Published in American Theatre, Playscript Series, Theatre Communications Group, Nov. 2000
The Wrestling Season tackles subject matter seldom addressed but vital to youth and their families: the search for identity and the peer pressure that accompanies it. Using only the setting of a wrestling mat, eight young people struggle with the destructive power of rumors and how others see them. This is Matt's year to excel on his high school wrestling team, but innuendo about his friendship with Luke causes Matt to question himself and his priorities. Kori wants to be accepted for who she is, not how she looks. Melanie copes with a reputation she cannot grow beyond. Jolt and Heather ultimately regret having too much too soon and Nichole has so little self esteem that she agrees with everyone. The story is overseen by the Referee, who comments on the action from inside and outside the drama with hand signals and commands. Using images , movement and sound, cast members function as a chorus and as individual characters whose stories are interwoven to create a theatrical event that challenges and reveals their search for identity.
Cast: 4 women, 4 men, 1 either man or woman
Photos curtesy of The Coterie Theatre
Thoughts on Controversial Topics
"I am often asked how playwrights can approach writing scripts that explore territory likely to be considered controversial. If you know (or suspect) your play will raise some controversy it’s okay to be worried or even afraid but don’t let that stop you. If the work lives in the authentic world of young adults, if you’ve done your homework and if you truly care about issues that challenge young adults, that’s what’s important. It helps to be willing to write a play that might be difficult to produce. When I wrote The Wrestling Season, I thought no one would understand it, like it, or produce it. I wrote it because I cared deeply about the ideas and characters and I was driven to write the story. When that passion is present, trust it. The road may be long but it will be worth the journey.

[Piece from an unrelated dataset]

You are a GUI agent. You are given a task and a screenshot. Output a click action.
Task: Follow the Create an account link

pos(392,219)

Disclose, disclose, disclose. When presenting a play with challenging issues, it is crucial to reveal ahead of production any content that may be controversial. Do not be apologetic. Believe in the quality and worth of the work and you may be surprised.”

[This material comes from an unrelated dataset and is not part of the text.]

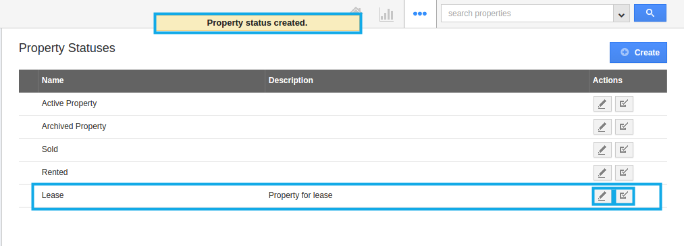
Task: Open the bar chart reports icon
Action: pos(386,14)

“Laurie Brooks’ The Wrestling Season [is] so energetically stylized that it defuses any hint of peachiness or soap opera.” ~ Time Magazine (11/15/04)
“The Wrestling Season asks only that that teenagers be allowed to feel their own way to an honest understanding of their own personal identities, and recognizes the emotional challenge as a great feat of sportsmanship itself. “ ~ Seattle Weekly (1/10/02)

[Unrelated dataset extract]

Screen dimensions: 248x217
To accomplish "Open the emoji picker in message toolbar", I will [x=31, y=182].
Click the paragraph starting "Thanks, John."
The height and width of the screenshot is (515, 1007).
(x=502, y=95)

“For one of the few times in theatre, audience members can truly feel as if they are voyeurs in the world before them.” ~ PitchWeekly,
Kansas City, MO (2/10/00)
Good theater ought to entertain, but sometimes it can teach a lesson or two at the same time. With The Wrestling Season, Mockingbird Theatre provides us an opportunity to get the best of both worlds. ~
Nashville Scene (4/28/04)
The exchanges, aside from blurring the line between reality and make-believe, make for some interesting interplay as viewers provide diverse views of what they’ve seen unfold on stage. And what they see isn’t simple. In that way, the play is remarkably similar to what we refer to as “real life.”